Comment 1 Jerrold Poh 2007-07-10 17:14:54 UTC
Forgot to add, version of mod_jk is 1.2.23
Comment 2 Rainer Jung 2007-07-12 07:22:34 UTC
This behaviour is intended. If a name of a target worker is not resolvable 
during startup, we prefer not to startup at all. So the destruction of the 
workers is just a side effect of aborting the Apache startup.

If we could resolve the names once (and finish startup), we'll nor resolve 
again during normal operations.

In our experience logging a failed resolution for a worker during startup and 
continue stratup in many cases will make administrators unaware of the problem.
Comment 3 Tim Whittington 2007-07-15 02:26:27 UTC
I think the point here is that startup isn't aborted (the log excerpt doesn't
show this).
What happens is that after the workers are shut down, Apache startup continues,
leaving mod_jk in an inconsistent state.
A request for a URI that should map to a worker then enters mod_jk, goes through
the URI -> Worker mapping process, and then fails to find the worker identified.
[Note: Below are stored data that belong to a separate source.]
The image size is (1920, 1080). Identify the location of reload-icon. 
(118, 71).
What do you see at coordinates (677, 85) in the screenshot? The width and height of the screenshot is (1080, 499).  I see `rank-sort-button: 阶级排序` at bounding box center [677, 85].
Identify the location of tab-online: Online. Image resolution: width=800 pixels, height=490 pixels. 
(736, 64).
So what is happening is precisely the situation that we're trying to avoid -
starting Apache with a broken configuration.

This is with Apache 2.0.52 on CentOS 4, so it's a pretty standard setup.
Comment 4 Mladen Turk 2007-07-15 02:57:30 UTC
Yes, we should treat that the same way as misconfiguration or
entering invalid directives, because it actually is and refusing
to load the mod_jk in that case.
BTW the Httpd itself won't start if you provide an invalid IP address
or a port already occupied for example, so disabling mod_jk or even entire
httpd is legitimate thing to do.

Comment 5 Mladen Turk 2007-07-15 03:12:25 UTC
After a second thought, mod_jk still needs to load.
The error.log entry and probably console output should be enough.
It should behave in the same way as for example configuring
the wrong path wor the Directory or WirtualHost root.
Log that and continue. Httpd will return 404 in that resource is requested.
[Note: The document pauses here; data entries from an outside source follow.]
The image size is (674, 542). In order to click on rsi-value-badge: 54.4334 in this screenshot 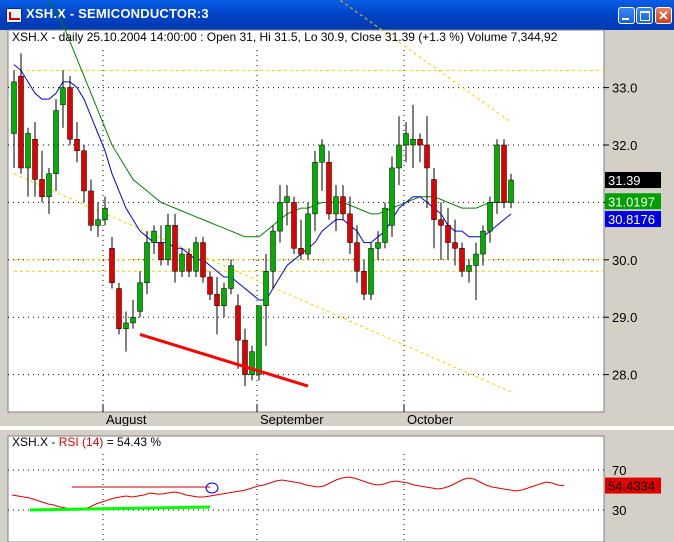, I will do `click(633, 486)`.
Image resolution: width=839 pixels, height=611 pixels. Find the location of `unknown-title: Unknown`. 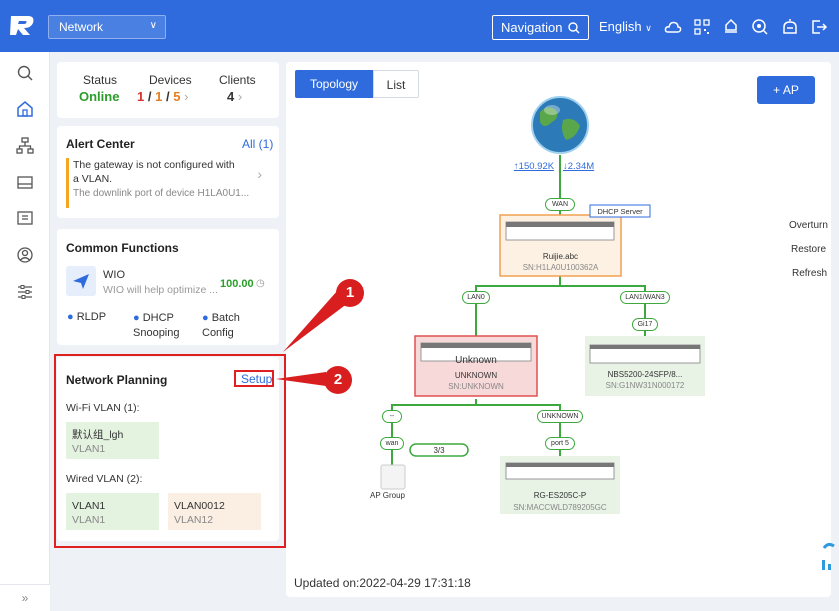

unknown-title: Unknown is located at coordinates (476, 360).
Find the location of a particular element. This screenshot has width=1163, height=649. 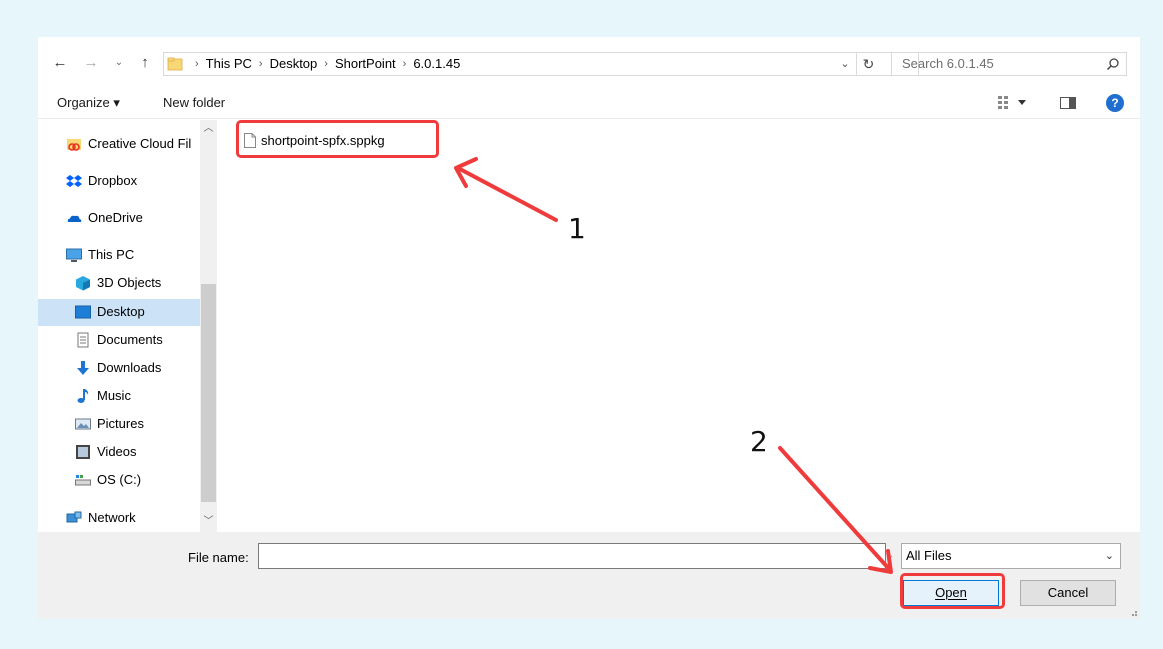

file-icon is located at coordinates (250, 140).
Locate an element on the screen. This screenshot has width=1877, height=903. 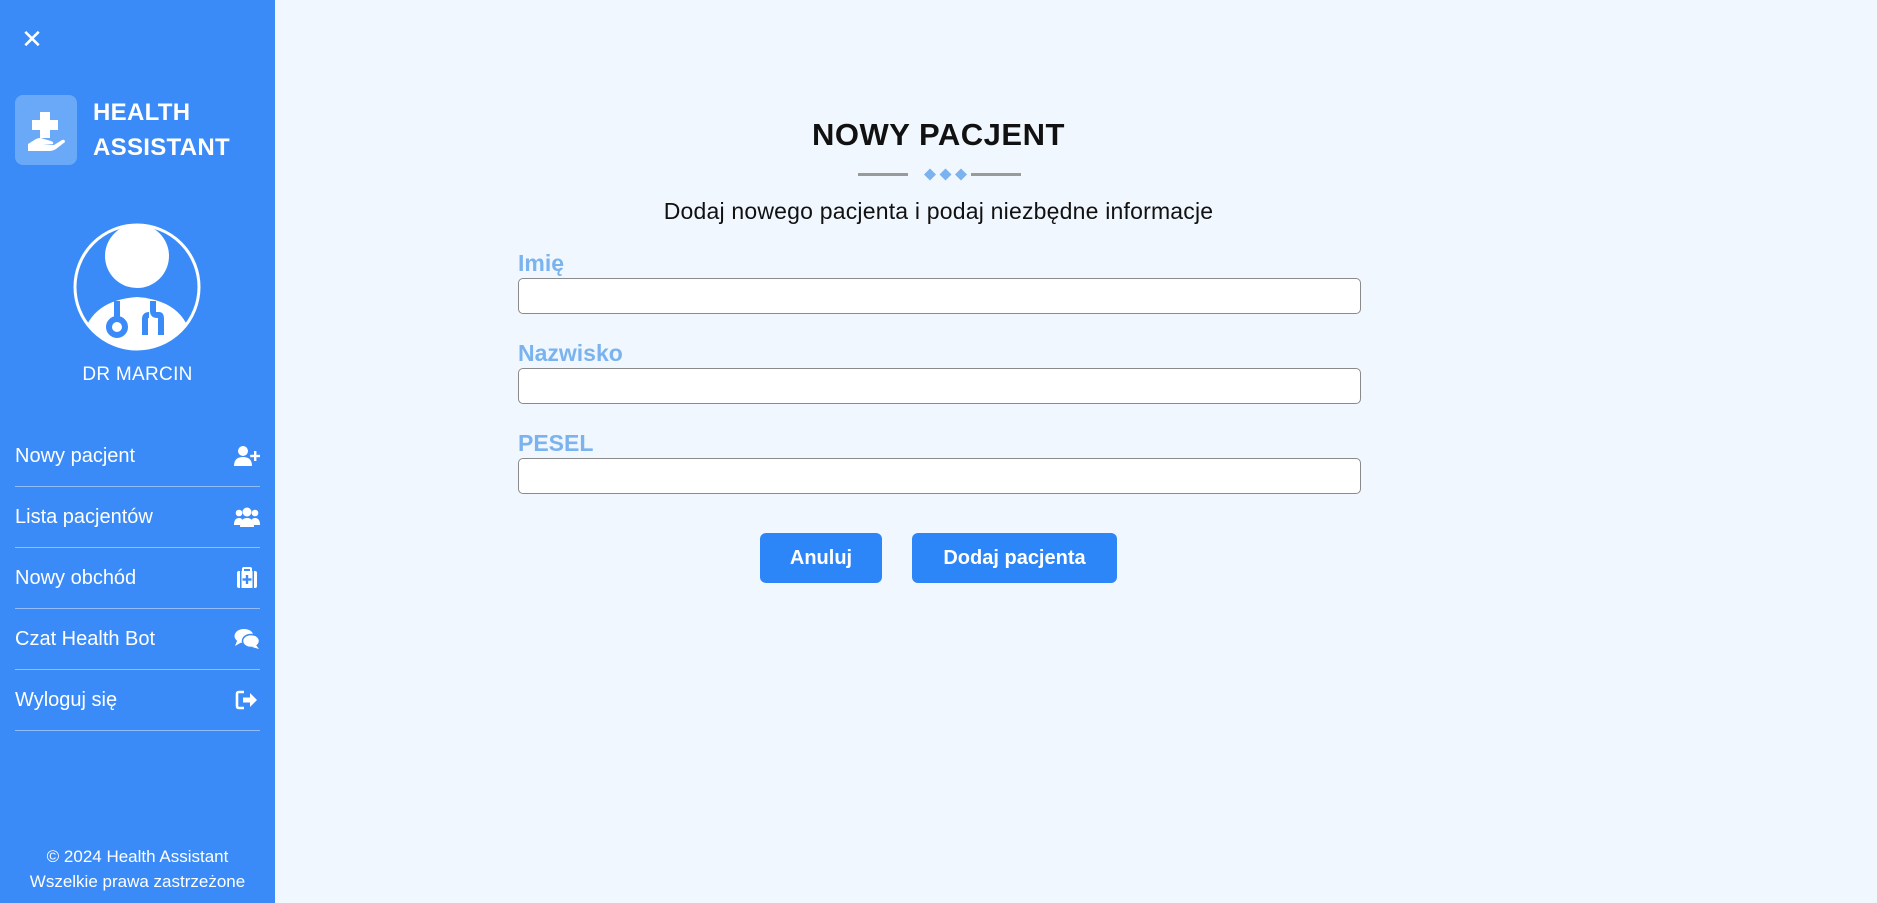
sidebar-item-nowy-obchod: Nowy obchód is located at coordinates (138, 578).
So I think we are fine with what we have right now.
The worker(entire balancer) is disabled as well as his mappings.
Comment 6 Rainer Jung 2007-07-16 06:28:07 UTC
Which was the web server, where the behaviour got observed?
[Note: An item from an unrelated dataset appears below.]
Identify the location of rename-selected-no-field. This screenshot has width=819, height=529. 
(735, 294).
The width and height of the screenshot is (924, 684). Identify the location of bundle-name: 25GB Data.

Actually we implemented both variants:

Apache 2.x: any validation failure will make wc_open() return JK_FALSE and
Apache will log an error and *not* start.

Apache 1.3: only logs an error, but does start up. Worker initialization even
for the good ones might not be done!

IIS: Not sure.

Netscape: Codes looks like we only log a line, so seems to be the same as for
Apache 1.3

I would prefer to not start up. It is a problem, that can be detected during
startup. As such ir differs from typos in context URLs. Since we can detect the
problem during startup, we should tell people what's wrong and not do the startup.

I think, that Apache 2.x does it OK, we don't have it in Apache 1.3 primarily
for historic reasons, because the init hook does not allow return values. We can
use out jk_error_exit() function nevertheless.

I'll patch it for Apache 1.3 if noone objects. Mladen? Anyone else?
Comment 7 Mladen Turk 2007-07-16 10:20:46 UTC
No objections.

Not sure for IIS if we should or could force the entire service
shutdown. However we can retun 404 from filter if init failed.
Comment 8 Rainer Jung 2007-07-17 05:59:36 UTC
Apache 1.3: fixed in r556916 (don't startup if mod_jk has an initialization error)

IIS: fixed in r556836 (return HTTP status 500 if mod_jk has an initialization error)

Checked for Netscape and Apache httpd 2.x: Both already do not startup in case
of an initialization error.

Changes will be released as part of 1.2.24.
Comment 9 Rainer Jung 2008-01-01 16:32:29 UTC
Move a couple of fixed JK issues from resolved to closed.